**The problem**
Reproduce all of the records below word for word, with no changes and nothing left out.

**Dataset content**
□ □ □ □ □

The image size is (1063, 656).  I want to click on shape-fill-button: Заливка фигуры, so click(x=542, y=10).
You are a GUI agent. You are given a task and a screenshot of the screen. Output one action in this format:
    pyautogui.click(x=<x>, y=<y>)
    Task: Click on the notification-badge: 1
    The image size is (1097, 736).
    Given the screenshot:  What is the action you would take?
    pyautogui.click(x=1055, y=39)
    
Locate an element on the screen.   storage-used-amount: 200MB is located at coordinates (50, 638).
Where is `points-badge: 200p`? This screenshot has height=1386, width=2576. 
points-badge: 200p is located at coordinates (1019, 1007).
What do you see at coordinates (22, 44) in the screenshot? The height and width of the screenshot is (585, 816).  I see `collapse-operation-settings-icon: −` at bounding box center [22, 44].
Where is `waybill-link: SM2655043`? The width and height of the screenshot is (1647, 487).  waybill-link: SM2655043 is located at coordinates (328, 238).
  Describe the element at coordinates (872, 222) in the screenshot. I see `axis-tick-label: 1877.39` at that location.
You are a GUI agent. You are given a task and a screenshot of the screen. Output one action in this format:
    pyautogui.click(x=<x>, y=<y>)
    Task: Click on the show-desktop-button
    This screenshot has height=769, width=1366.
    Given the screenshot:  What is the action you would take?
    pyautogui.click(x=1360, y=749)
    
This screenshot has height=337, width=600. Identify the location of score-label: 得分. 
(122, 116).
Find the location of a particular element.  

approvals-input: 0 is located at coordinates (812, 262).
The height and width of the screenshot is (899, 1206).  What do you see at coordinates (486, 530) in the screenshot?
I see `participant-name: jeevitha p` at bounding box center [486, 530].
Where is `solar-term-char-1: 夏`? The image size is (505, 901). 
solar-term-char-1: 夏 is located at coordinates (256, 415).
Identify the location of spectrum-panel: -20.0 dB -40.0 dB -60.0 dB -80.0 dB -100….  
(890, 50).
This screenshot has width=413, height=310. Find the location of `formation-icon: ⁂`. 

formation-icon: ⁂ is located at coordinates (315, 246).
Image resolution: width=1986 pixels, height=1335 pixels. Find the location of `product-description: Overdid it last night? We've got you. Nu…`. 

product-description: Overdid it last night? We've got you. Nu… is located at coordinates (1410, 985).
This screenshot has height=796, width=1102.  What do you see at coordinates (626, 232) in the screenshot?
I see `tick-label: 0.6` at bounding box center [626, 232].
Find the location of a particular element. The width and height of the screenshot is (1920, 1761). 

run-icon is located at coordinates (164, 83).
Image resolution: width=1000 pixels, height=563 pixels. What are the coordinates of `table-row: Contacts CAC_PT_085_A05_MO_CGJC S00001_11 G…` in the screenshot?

□ □ □ □ □

**Task solution**
The image size is (1063, 656).  I want to click on shape-fill-button: Заливка фигуры, so click(x=542, y=10).
You are a GUI agent. You are given a task and a screenshot of the screen. Output one action in this format:
    pyautogui.click(x=<x>, y=<y>)
    Task: Click on the notification-badge: 1
    The image size is (1097, 736).
    Given the screenshot:  What is the action you would take?
    pyautogui.click(x=1055, y=39)
    
Locate an element on the screen.   storage-used-amount: 200MB is located at coordinates (50, 638).
Where is `points-badge: 200p`? This screenshot has height=1386, width=2576. 
points-badge: 200p is located at coordinates (1019, 1007).
What do you see at coordinates (22, 44) in the screenshot? The height and width of the screenshot is (585, 816).  I see `collapse-operation-settings-icon: −` at bounding box center [22, 44].
Where is `waybill-link: SM2655043`? The width and height of the screenshot is (1647, 487).  waybill-link: SM2655043 is located at coordinates (328, 238).
  Describe the element at coordinates (872, 222) in the screenshot. I see `axis-tick-label: 1877.39` at that location.
You are a GUI agent. You are given a task and a screenshot of the screen. Output one action in this format:
    pyautogui.click(x=<x>, y=<y>)
    Task: Click on the show-desktop-button
    This screenshot has height=769, width=1366.
    Given the screenshot:  What is the action you would take?
    pyautogui.click(x=1360, y=749)
    
This screenshot has height=337, width=600. Identify the location of score-label: 得分. 
(122, 116).
Find the location of a particular element.  

approvals-input: 0 is located at coordinates (812, 262).
The height and width of the screenshot is (899, 1206).  What do you see at coordinates (486, 530) in the screenshot?
I see `participant-name: jeevitha p` at bounding box center [486, 530].
Where is `solar-term-char-1: 夏`? The image size is (505, 901). 
solar-term-char-1: 夏 is located at coordinates (256, 415).
Identify the location of spectrum-panel: -20.0 dB -40.0 dB -60.0 dB -80.0 dB -100….  
(890, 50).
This screenshot has width=413, height=310. Find the location of `formation-icon: ⁂`. 

formation-icon: ⁂ is located at coordinates (315, 246).
Image resolution: width=1986 pixels, height=1335 pixels. Find the location of `product-description: Overdid it last night? We've got you. Nu…`. 

product-description: Overdid it last night? We've got you. Nu… is located at coordinates (1410, 985).
This screenshot has height=796, width=1102.  What do you see at coordinates (626, 232) in the screenshot?
I see `tick-label: 0.6` at bounding box center [626, 232].
Find the location of a particular element. The width and height of the screenshot is (1920, 1761). 

run-icon is located at coordinates (164, 83).
Image resolution: width=1000 pixels, height=563 pixels. What are the coordinates of `table-row: Contacts CAC_PT_085_A05_MO_CGJC S00001_11 G…` in the screenshot?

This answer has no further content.